Kotter’s 8-step model seems to be the most ideal to the paradigm shift in the healthcare industry. One of its key strengths is that it focuses more on preparing people to accept change, which is a vital aspect of a healthcare system (Kotter 2012). Individuals tend to resist adjustments, and Kotter’s model directly addresses this issue. The result is that transition is simplified with the scheme. Grol et al. (2013) and Barr and Dowding (2015) agree, and further add that the model takes a lot of time since no steps can be skipped, and it addresses change acceptance, not the actual change itself. When managing change as large and significant as this, time is needed. The model provides for this as well.
Indeed, the model used by NHS England and NICE in implementing RightCare is a reinterpretation of Kotter’s model. They are making use of a twenty-step process to monitor and evaluate the progress being made on the country-wide rollout.
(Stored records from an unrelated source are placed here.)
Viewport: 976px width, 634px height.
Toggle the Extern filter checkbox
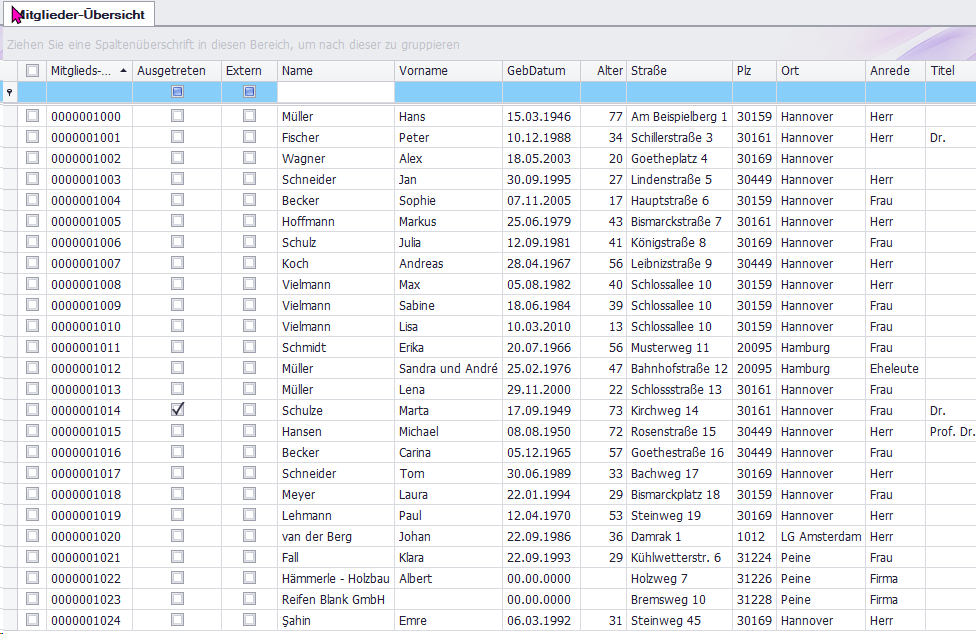click(x=249, y=92)
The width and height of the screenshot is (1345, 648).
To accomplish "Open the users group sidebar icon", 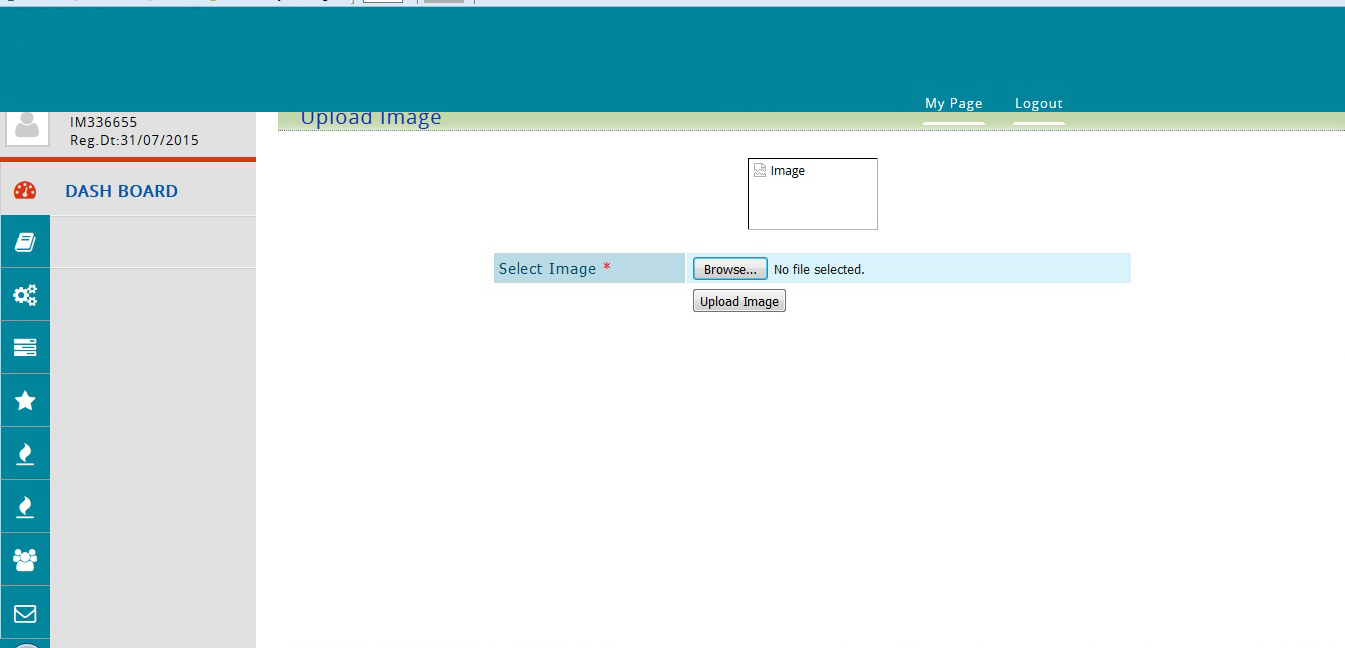I will [x=25, y=560].
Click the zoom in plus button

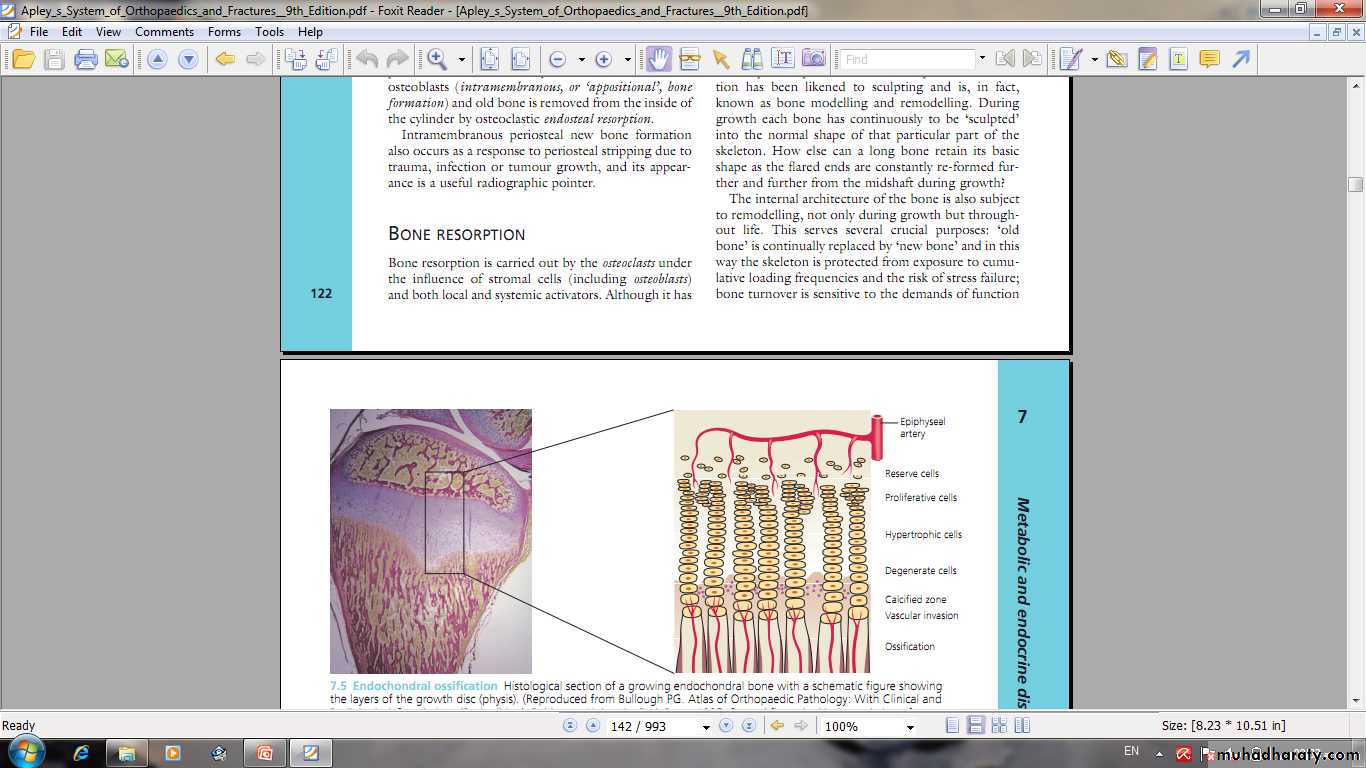click(x=603, y=59)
Several potential challenges have been identified concerning the shift from the conventional healthcare system to a value-based one. One such issue, as predicted by Suchman, Sluyter, and Williamson (2011), is in the integration of new practices into the operations of healthcare providers. Despite a majority of providers agreeing that value-based care is the future, many are facing significant problems in implementation. According to Antwi and Kale (2014) as well as Hertzog (2014), the implementation challenges that they face may lead to lower integration and absorption rates of new systems. Many of them claim that the main challenge is the lack of timely data. Effective data storage and analysis is a big problem when managing the change to patient-centred care (Murdoch 2013; Jain 2016). With all the information available, there is a dire need for people who can extract valuable information from it. Another data-related issue is its unstructured nature ICD-10 forms (filled at point-of-care) and the high error rates (Manyika et al. 2012).
Patient engagement is one of the biggest challenges to the transition. It is necessary for a transition of this magnitude to include consumers in every step of the way. If providers, insurance, and government systems are altered without including the consumer, then vital feedback on best practices is lost (Martin et al. 2012; Shirley 2011). Without the consumers’ acquiescence, the whole transition will collapse.
The transition that is occurring presently in the UK healthcare system is a vital one that will redefine this industry for decades to come. Thus, the change must be shepherded with the greatest of care. An appropriate model must be found on which to structure the change. The twenty-step process seems to be working well so far. In addition to this, potential barriers must be predicted and anticipated. The need for effective change management is evident. Change management provides sound theoretical foundations on which to build the newly evolved healthcare system. Without properly grounded change management, the enterprise is very likely to be a costly failure.